Herpes simplex virus (HSV) belongs to the group of neurotropic viruses and includes two different genotypes HSV-1 and HSV-2. These typically cause primary and recurrent infections in mucocutaneous crossings. HSV-1 typically affects lips and oral cavity and HSV-2 genitalia. Infections have a variety of clinical manifestations such as vesicles and ulceration. HSV-1 is also a frequent cause of keratoconjunctivitis and corneal blindness caused by it. Both HSV may cause encephalitis with meningitis. Transmission of HSV-2 from mother with a primary infection to the newborn during the birth may lead to a dangerous generalised infection including encephalitis. In patients with malignant tumors and/or immunosuppression may cause disseminated herpetic skin or visceral diseases such as Kaposi's varicelliform eruptions, eczema herpeticum, herpetic oesophagitis, bronchopneumonia and hepatitis.

In the essential features HSV-1 and HSV- 2 have identical virion structure and genome organisation. Virion is composed of the core, icosadeltahedral capsid consisting of 162 capsomers, basicly nonstructured tegument and outer packaging.

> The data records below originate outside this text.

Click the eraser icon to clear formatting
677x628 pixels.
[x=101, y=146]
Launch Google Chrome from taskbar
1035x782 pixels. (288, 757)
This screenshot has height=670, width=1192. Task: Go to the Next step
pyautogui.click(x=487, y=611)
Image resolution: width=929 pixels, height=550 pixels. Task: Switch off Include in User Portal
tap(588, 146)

Core contains dsDNA genome of the size about 150 kbp with a proportion of G+C 68 % in HSV-1 and 69 % in HSV-2. The genome contains approximately ninety transcription units and is devided into two domains - L (long) and S (short). According the stage of reproduction of the virus in which it leads to their expression it is possible to divide genes for individual proteins into three groups - α - medium early, β - early and γ - late.

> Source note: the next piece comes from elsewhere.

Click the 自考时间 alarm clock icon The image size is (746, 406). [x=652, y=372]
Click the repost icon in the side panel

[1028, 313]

The infection occurs through the mucosal epithelium or microinvasion of skin. The virus is reproduced in epithelial cells and spreads through the tissue. After the penetration into the axons of ganglion cells innervating the mucosal epithelium the virus is transported into the body of ganglion cells where it persists in the form of a latent infection. After the reactivation it enters to the productive phase of recurrent infection. Newly matured virions are transported from the ganglion cells and released into the surrounding tissue.

Examination

To distinguish HSV-1 and HSV-2 we use nested multiplex PCR with primers specifically amplifying the part of the gene encoding gpD (glycoprotein inevitable for the entrance of the virus into the cell) in HSV-1 and primers specifically amplifying the part of the gene encoding gpG (glycoprotein conducive releasing of the new particles and dissemination of the virus in the tissue) in HSV-2.

Analytical sensitivity - HSV-1: 4000 copies/ml.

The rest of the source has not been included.